[Record set Boundary: Start]

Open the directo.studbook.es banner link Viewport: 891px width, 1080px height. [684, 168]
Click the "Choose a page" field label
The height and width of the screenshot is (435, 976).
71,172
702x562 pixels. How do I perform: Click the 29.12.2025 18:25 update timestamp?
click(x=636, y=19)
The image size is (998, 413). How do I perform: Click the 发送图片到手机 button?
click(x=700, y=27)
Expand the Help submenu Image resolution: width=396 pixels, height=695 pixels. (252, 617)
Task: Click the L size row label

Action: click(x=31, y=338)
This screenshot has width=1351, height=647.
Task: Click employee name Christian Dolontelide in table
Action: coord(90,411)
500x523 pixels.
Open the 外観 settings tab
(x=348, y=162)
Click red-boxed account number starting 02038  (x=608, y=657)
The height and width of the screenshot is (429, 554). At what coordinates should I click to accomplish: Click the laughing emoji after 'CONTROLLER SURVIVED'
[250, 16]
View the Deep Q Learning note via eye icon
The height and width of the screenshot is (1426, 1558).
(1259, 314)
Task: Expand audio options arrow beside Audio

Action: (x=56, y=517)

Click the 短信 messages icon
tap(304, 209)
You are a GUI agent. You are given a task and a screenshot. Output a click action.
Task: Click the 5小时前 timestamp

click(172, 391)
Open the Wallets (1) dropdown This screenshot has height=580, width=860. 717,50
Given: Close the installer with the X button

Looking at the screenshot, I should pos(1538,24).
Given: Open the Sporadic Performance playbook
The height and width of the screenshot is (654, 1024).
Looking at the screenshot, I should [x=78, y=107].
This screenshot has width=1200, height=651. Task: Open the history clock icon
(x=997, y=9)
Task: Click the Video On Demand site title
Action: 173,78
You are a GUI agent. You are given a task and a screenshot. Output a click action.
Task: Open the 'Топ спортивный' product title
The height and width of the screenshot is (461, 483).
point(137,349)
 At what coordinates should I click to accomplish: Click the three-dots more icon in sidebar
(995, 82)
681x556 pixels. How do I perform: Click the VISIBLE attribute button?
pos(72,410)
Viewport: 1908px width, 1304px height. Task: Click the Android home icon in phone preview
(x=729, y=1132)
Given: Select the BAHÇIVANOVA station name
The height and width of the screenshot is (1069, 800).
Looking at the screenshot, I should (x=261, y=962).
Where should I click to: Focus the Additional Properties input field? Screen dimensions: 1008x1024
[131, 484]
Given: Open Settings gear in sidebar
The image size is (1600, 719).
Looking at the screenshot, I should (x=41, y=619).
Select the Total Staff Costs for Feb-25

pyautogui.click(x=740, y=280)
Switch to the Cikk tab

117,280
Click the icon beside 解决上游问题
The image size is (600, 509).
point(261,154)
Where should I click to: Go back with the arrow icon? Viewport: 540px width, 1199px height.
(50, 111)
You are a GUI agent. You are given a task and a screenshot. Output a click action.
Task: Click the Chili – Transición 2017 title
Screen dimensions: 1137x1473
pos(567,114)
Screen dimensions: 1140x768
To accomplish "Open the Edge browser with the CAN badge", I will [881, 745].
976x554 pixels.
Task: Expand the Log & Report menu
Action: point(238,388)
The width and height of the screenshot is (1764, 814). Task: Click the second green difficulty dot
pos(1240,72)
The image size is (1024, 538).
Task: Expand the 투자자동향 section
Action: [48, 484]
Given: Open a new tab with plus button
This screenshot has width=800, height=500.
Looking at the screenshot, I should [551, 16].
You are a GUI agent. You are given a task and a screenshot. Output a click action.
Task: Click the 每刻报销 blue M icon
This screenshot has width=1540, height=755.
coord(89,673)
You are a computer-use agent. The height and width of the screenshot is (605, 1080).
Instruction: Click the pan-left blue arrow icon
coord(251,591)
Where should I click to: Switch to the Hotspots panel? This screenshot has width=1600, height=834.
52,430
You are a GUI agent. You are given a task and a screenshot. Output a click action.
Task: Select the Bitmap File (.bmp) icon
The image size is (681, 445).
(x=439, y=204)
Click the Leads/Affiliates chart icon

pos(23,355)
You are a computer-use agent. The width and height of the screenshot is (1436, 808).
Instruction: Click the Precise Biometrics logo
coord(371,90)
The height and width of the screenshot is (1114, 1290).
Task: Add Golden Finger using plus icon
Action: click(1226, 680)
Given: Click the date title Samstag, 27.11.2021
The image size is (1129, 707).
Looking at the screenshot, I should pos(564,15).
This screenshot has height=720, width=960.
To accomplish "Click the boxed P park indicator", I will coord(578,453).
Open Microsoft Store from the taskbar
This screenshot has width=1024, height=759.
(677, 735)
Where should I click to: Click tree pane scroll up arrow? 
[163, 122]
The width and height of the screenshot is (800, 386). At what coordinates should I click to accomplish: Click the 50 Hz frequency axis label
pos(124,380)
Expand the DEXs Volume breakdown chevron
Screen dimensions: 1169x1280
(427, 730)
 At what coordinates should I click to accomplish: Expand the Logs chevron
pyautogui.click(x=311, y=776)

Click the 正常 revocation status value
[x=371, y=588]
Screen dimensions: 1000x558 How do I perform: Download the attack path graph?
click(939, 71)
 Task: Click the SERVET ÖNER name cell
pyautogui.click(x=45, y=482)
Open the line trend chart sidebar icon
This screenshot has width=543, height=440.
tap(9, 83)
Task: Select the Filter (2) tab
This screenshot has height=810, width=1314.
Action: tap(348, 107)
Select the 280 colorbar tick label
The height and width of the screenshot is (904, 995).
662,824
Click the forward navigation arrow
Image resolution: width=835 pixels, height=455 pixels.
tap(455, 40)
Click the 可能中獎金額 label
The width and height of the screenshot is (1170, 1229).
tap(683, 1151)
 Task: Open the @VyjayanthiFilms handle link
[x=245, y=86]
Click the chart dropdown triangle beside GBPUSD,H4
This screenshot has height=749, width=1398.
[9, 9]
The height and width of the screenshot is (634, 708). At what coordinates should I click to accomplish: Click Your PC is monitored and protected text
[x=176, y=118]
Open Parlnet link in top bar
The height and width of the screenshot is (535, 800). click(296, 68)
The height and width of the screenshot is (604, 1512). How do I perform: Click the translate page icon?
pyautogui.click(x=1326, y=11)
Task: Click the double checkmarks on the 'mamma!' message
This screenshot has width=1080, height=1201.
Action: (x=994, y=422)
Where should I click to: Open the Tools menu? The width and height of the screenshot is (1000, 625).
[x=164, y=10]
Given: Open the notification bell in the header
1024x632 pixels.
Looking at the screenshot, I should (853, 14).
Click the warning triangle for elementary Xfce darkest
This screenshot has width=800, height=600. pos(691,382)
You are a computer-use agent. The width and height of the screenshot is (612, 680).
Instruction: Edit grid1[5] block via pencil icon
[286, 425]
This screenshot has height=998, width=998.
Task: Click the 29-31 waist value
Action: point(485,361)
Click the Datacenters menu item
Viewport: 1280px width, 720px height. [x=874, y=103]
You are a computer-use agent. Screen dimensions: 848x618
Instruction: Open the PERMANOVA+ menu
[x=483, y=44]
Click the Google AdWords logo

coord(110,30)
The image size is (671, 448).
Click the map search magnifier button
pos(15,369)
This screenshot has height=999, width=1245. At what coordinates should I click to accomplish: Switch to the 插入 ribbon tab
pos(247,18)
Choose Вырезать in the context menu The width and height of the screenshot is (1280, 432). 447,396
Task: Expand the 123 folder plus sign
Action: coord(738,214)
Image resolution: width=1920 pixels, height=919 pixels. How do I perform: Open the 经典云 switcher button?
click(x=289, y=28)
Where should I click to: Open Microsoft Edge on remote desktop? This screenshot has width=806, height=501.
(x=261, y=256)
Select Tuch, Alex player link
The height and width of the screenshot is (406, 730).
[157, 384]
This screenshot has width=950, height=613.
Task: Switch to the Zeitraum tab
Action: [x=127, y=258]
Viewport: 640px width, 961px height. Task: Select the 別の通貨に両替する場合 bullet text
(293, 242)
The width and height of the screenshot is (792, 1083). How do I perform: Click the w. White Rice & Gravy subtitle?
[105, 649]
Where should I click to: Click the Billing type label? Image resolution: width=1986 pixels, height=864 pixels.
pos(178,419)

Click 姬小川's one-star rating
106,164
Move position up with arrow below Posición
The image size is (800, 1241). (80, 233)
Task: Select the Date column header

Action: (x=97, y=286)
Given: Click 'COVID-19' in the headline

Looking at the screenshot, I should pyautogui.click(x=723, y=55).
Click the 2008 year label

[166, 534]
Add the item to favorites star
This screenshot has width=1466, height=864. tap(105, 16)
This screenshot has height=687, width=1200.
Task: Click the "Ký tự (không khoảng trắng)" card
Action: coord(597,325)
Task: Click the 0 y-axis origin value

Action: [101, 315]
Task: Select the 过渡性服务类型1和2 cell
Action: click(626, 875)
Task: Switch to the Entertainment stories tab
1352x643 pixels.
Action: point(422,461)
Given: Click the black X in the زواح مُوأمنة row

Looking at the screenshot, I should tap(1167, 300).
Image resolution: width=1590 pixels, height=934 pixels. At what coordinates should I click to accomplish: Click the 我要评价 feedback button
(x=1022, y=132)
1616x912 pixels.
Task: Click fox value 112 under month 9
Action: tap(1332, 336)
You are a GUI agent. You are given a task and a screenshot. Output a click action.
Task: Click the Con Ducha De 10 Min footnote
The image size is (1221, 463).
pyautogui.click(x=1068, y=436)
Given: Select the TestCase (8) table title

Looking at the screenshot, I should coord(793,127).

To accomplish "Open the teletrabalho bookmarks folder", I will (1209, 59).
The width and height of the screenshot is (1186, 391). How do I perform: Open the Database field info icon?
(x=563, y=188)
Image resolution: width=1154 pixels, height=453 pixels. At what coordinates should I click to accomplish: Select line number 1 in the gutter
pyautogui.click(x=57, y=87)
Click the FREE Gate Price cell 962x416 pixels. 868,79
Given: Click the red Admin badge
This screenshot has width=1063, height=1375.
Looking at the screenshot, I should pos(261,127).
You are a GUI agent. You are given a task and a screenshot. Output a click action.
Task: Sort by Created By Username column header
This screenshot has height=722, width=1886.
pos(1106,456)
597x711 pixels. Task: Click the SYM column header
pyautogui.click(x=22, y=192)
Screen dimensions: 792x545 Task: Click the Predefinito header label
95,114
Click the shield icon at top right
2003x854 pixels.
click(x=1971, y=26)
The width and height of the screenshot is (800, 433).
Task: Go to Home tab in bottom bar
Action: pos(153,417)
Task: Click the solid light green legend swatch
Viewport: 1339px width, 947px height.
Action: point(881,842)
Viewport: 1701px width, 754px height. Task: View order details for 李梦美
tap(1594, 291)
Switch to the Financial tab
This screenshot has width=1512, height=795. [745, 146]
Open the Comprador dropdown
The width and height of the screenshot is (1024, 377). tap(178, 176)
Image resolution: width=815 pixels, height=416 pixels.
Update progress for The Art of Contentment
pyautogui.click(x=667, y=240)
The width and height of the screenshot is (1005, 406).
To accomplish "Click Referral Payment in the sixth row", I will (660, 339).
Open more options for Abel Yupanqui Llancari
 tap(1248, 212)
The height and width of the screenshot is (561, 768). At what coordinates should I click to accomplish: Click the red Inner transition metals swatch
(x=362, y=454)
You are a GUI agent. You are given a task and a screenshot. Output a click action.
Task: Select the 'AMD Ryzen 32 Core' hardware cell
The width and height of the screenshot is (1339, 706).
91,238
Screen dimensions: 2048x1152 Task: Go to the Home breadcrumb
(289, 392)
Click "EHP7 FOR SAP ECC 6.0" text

[Record set Boundary: End]

Your instructions
For the word "computer", find all matching lines in the entries above and copy them out.

Exercise output
You are a computer-use agent. The height and width of the screenshot is (605, 1080).
You are a computer-use agent. The width and height of the screenshot is (1436, 808).
You are a computer-use agent. The width and height of the screenshot is (612, 680).
You are a computer-use agent. Screen dimensions: 848x618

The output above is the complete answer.